Data Science Capstone Assignment 1: Text Prediction Milestone Report

Synopsis

Our objective is to create an English-language text prediction model and interactive product using R and Shiny. Our training data set consists of three large files of English text collected from the web, including:

Source	Lines	Words
Blogs	899,288	37,334,131
News	1,010,242	34,372,530
Twitter	2,360,148	30,373,584

Although word counting is a built-in feature of many NLP packages (such as quanteda which I use later) I decided to do this in base R to gain a better sense of the data (see Appendix for code) .

Notes:

Line: counted as one paragraph from a news article or blog entry, or one tweet
Word: counted as a contiguous alphanumeric/punctuation characters separated by whitespace (space, tab or newline)

Examples

From the blogs file

## [1] "Its no costume, Pricklewood, Im the real McCoy. I then got down onto the carpet, grasped the feet of the armchair with my toes and lifted it off the ground. How many humans do you know who can do that? I asked."

From the twitter file

## [1] "When you meet someone special... you'll know. Your heart will beat more rapidly and you'll smile for no reason."

From the news file Note the character encoding not rendered by the standard UTF-8. This is a challenge when working with any large set of unfamiliar text documents.

## [1] "<U+0093>I was just trying to hit it hard someplace,<U+0094> said Rizzo, who hit the pitch to the opposite field in left-center. <U+0093>I<U+0092>m just up there trying to make good contact.<U+0094>"

Data Processing/Cleansing

1. Sampling: The provided data is too large to build a predictive model using a personal desktop. So the first step was to create a sample.
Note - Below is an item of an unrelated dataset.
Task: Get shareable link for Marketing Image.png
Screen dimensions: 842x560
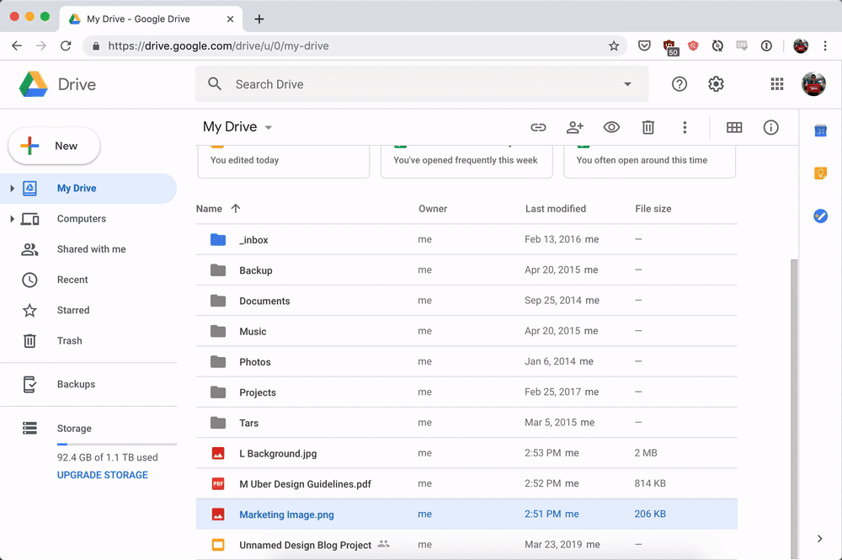Action: pyautogui.click(x=538, y=127)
I took a random 10 percent sample of each document-set combined into one.

2. Profanity Filtering: Next, I filtered out all lines with certain profanity, as we don’t want to suggest such words to any users in the final app. I decided to not be overly aggresive so I used George Carlin’s 7 words and a few more. There are much longer word blacklists available but this seemed like overkill for this project.

3. Fixing Apostrophes & Removing non-ASCII Characters: After some initial trial-and-error I decided to strip most non-ASCII characters (e.g. ♥) to simplify future work. My assumption is there will be no material impact on the accuracy of the final deliverable. First, I ensured that the right-apostrophe, which is not always encoded consistently (see the deliberately selected examples displayed above), be preserved and converted to a single quote. It is important, for example, in the final product that “don’t” is suggested instead of “dont”.
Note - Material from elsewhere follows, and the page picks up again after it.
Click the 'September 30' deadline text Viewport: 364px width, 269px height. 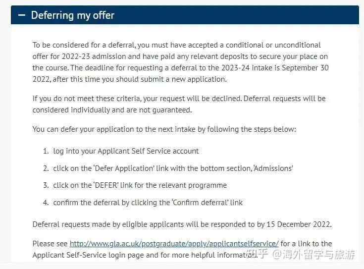point(305,68)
Tokenization & Exploratory Analysis

1. Tokenization: Tokenization is the process of segmenting a text into words and a critical task for our problem. After trialing of several options, I decided to use the quanteda package for tokenization. It is fast and relatively easy to follow. It’s tokenization function includes a built in option to return n-grams, so I could easily create a unigram, bigram, trigram & quadigram frequency tables using a single package combined with some processing in data.table (not really required here, but I’ve grown fond of it.
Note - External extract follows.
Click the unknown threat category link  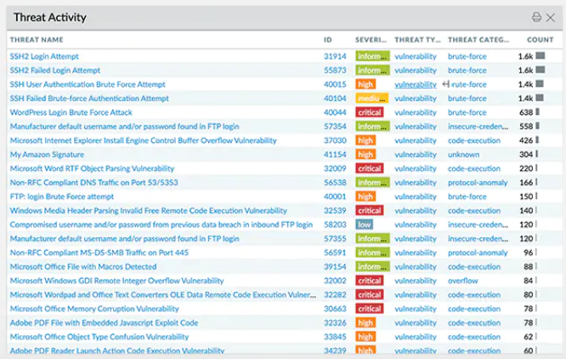tap(464, 155)
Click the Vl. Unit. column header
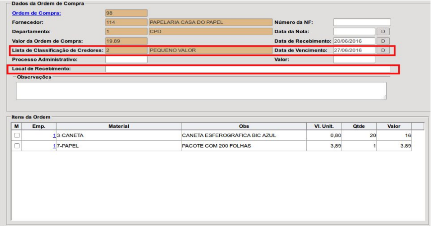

2. N-Gram Frequencies: I decided to convert to lowercase and remove between word punctuation. Now, punctuation is important in any specific case, but my assumption is in the aggregate, remove punctuation before creating n-grams will not material impact the accuracy of the model while also simplifying the task. I did not remove any “stopwords” (common words) such as “the” and “a” because these are very common and important for the text prediction problem. I created four frequency tables from unigram to quadrigram.

A few observations:

As an English speaker I was not surprised with anything from unigram to trigram
Contractions such as “don’t” and “can’t” and “i’m” do appear in many of the n-grams, so preserving the single quote is important
One of the most frequent quadrigrams is “thanks for the follow” which at first seems odd except for the fact that Twitter is a primary source

Wordcloud

Another good way to visualize text analysis results is through word clouds, using the wordcloud package:

wordcloud(words = unigrams$words, freq = unigrams$frequency, min.freq = 1,max.words=200, random.order = FALSE, rot.per=0.35, colors=brewer.pal(8, "Dark2"))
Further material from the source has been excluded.